▶ **TASK TO COMPLETE**: In the answer, each entry below appears exactly as given, and no picture appears at all.

▶ **RECORDS TO USE**:
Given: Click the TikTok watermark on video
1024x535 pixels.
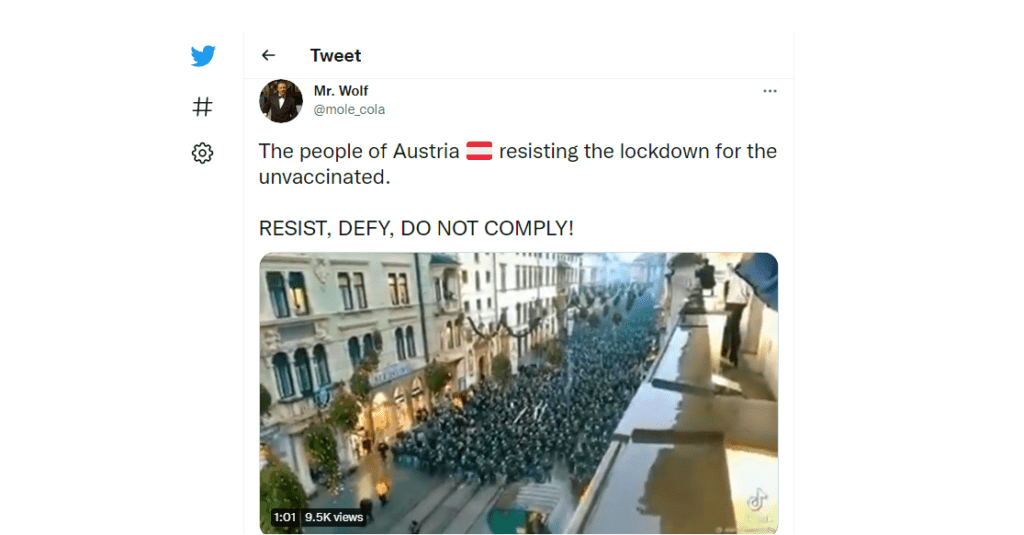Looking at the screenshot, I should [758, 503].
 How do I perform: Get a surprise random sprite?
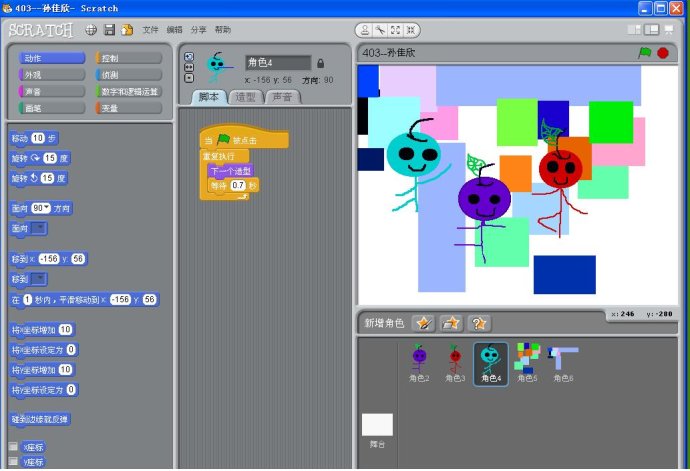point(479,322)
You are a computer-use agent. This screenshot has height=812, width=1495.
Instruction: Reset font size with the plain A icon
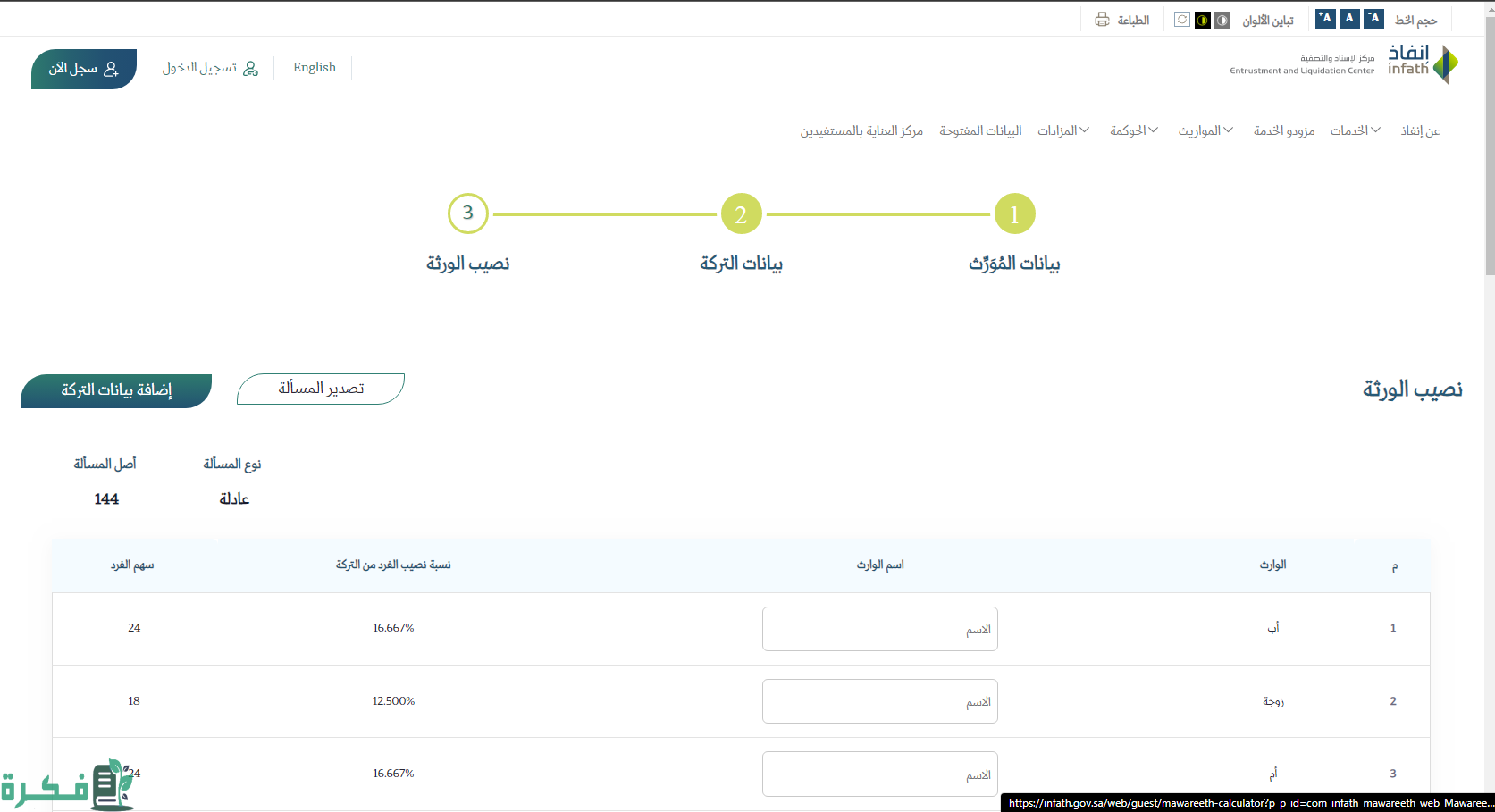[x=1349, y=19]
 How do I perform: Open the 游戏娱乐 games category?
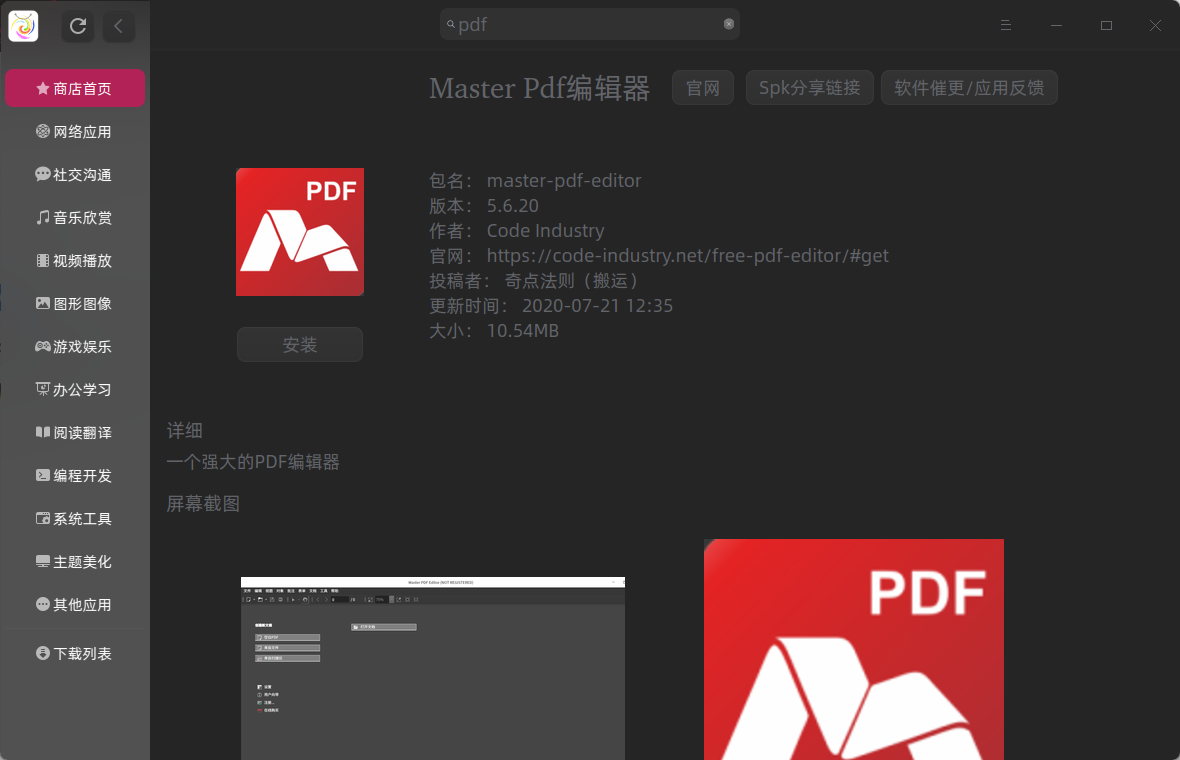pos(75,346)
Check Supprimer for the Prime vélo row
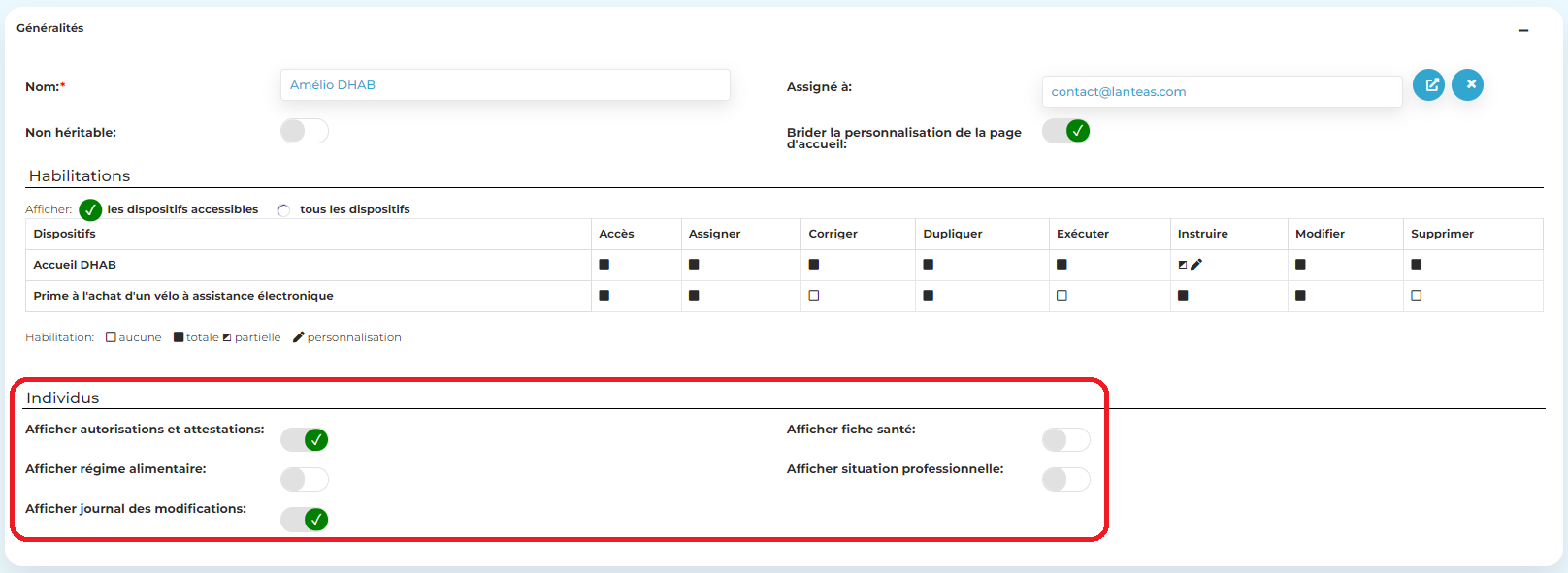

▶ **ANSWER FOR THIS EXERCISE**:
Given: Click the TikTok watermark on video
1024x535 pixels.
Looking at the screenshot, I should [758, 503].
 How do I perform: Get a surprise random sprite?
point(479,322)
You are a computer-use agent. This screenshot has height=812, width=1495.
Instruction: Reset font size with the plain A icon
[x=1349, y=19]
 How do I perform: Open the 游戏娱乐 games category?
pos(75,346)
Check Supprimer for the Prime vélo row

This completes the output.